Guillermo Sapiro, Duke University
Fine Hall 224

Data collection and sharing are a pervasive and inescapable aspect of modern society. This process can either be voluntary, as in the case of a person taking a facial image to unlock their phone (identity verification) or incidental, such as traffic cameras collecting videos on walking pedestrians. An undesirable side effect of these processes is that shared data can carry information about attributes that users might consider as sensitive. It is therefore desirable for both data collectors and users to dynamically design procedures to minimize sensitive information leakage. Balancing the competing objectives of providing meaningful service levels (individualized inference) while protecting sensitive information is still an open problem. In this work we address this as a distribution matching problem, where the goal is to learn a conditional distribution on the observed data, and formulate this as a constrained optimization problem. We show how we can adapt this constrained optimization problem into an unconstrained adversarial game played by two (or more) adversarial networks in a principled, data-driven manner.  This type of approach allows us to tackle hard to model tasks, such as hiding gender recognition from a face image while preserving subject verification. It also enables us to learn space-preserving conditional distributions that preserve performance on existing algorithms, thus allowing the reuse of existing algorithms on this new, filtered data. We show bounds on the best possible performance of these sanitization algorithms that can be computed without modeling the data observation process, a characteristic that makes these bounds easy to compute a-priori.

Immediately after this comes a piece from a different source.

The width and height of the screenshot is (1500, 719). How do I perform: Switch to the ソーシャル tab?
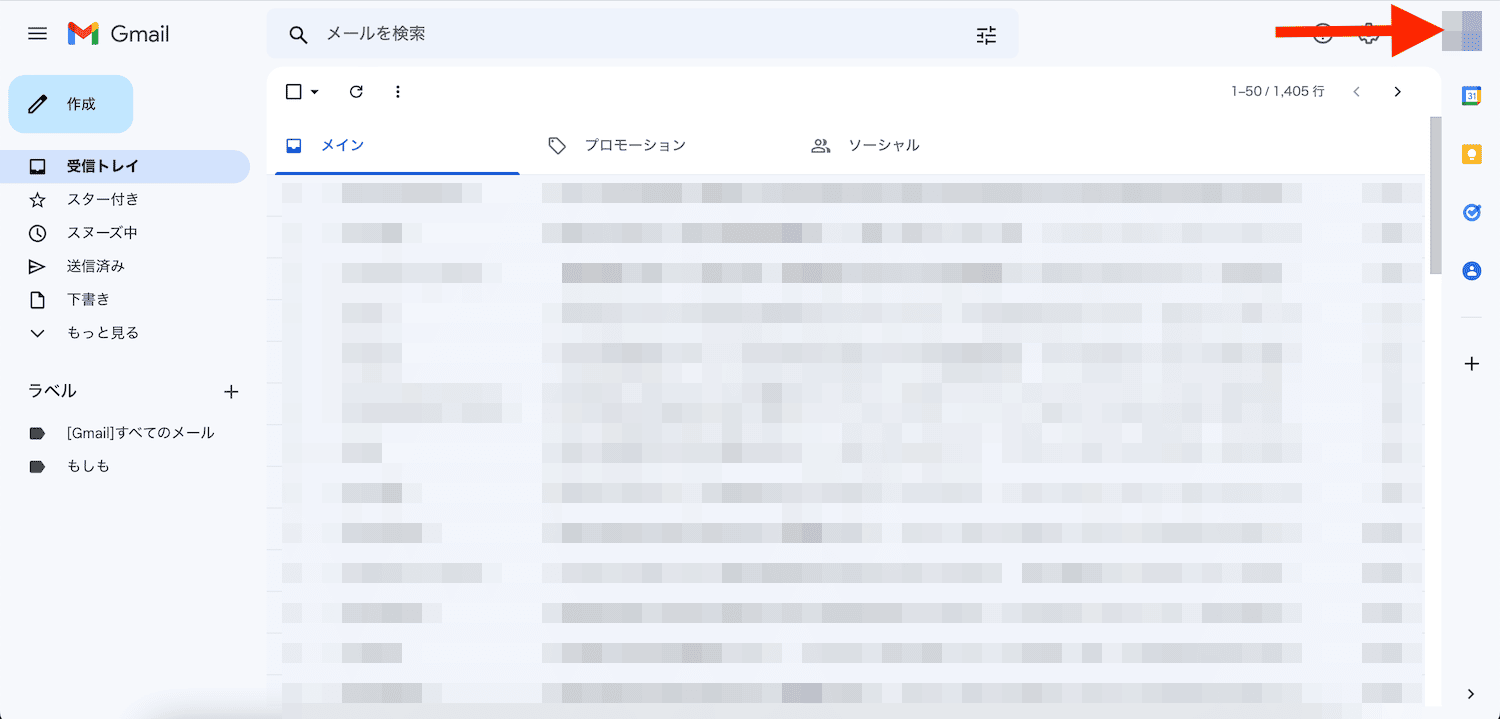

We illustrate the use of the framework on two use-cases; subject-within-subject, where we tackle the problem of having a face identity detector collect data only on a consenting subset of users, an important application, for example, for mobile devices activated by face recognition; and emotion-and-gender, where we hide independent variables, as is the case of hiding gender while preserving emotion detection. Joint work with M. Bertran, M. Martinez, G. Reeves, and M. Rodrigues.

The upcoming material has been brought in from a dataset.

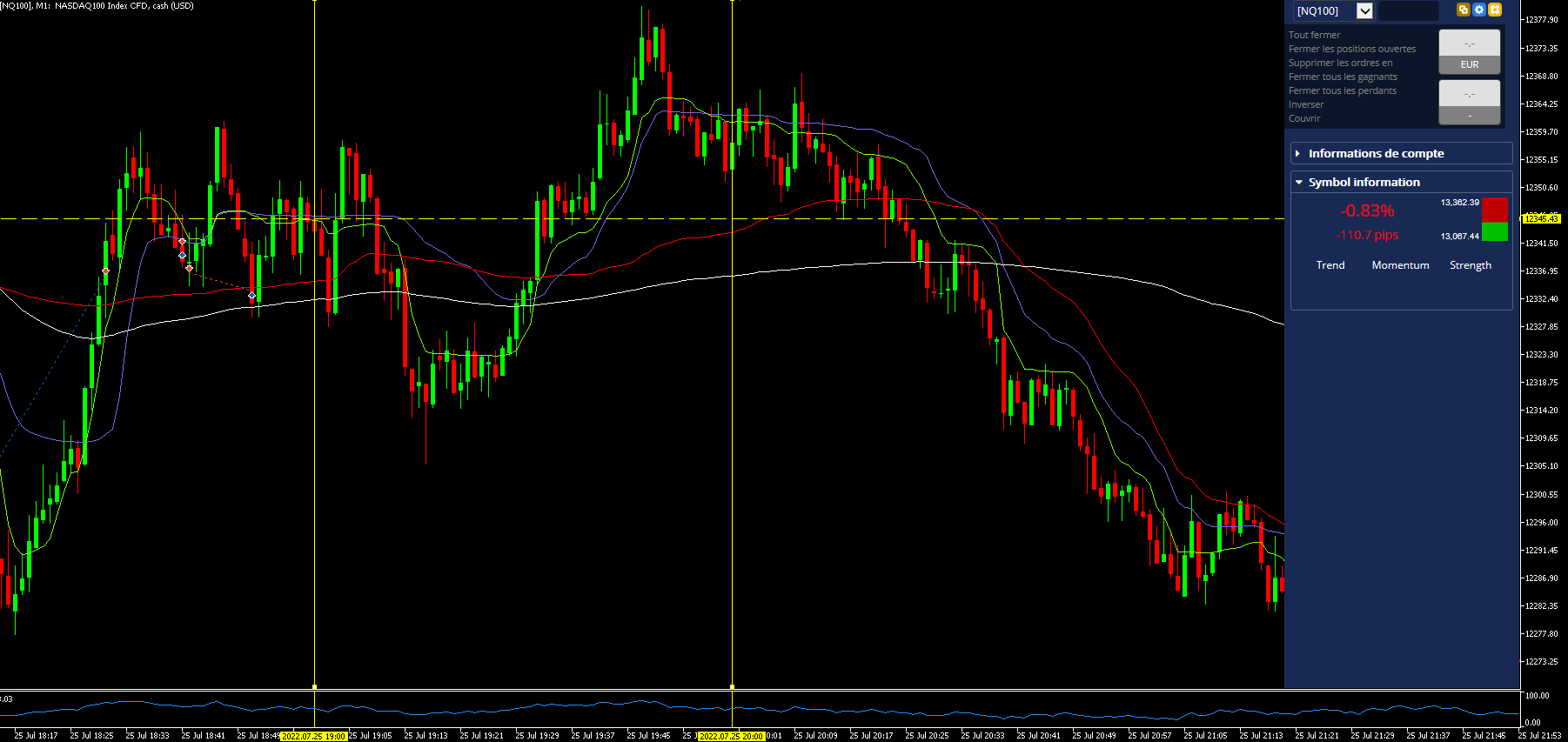Image resolution: width=1568 pixels, height=742 pixels.
Task: Click the 20:00 vertical line time marker
Action: [x=732, y=736]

Guillermo Sapiro received his B.Sc. (summa cum laude), M.Sc., and Ph.D. from the Department of Electrical Engineering at the Technion, Israel Institute of Technology. After post-doctoral research at MIT, Dr. Sapiro became Member of Technical Staff at the research facilities of HP Labs in Palo Alto, California. He was with the Department of Electrical and Computer Engineering at the University of Minnesota, where he held the position of Distinguished McKnight University Professor and Vincentine Hermes-Luh Chair in Electrical and Computer Engineering. Currently he is a James B. Duke Professor and the inaugural Microsoft Data Science Investigator with Duke University.

G. Sapiro was awarded the Gutwirth Scholarship for Special Excellence in Graduate Studies in 1991, the  Ollendorff Fellowship for Excellence in Vision and Image Understanding Work in 1992, the Rothschild Fellowship for Post-Doctoral Studies in 1993, the Office of Naval Research Young Investigator Award in 1998, the Presidential Early Career Awards for Scientist and Engineers (PECASE) in 1998, the National Science Foundation Career Award in 1999, and the National Security Science and Engineering Faculty Fellowship in 2010. He received the test of time award at ICCV. He is a Fellow of IEEE, SIAM, and the American Academy of Arts and Sciences (AAAS). He was the founding Editor-in-Chief of the SIAM Journal on Imaging Sciences.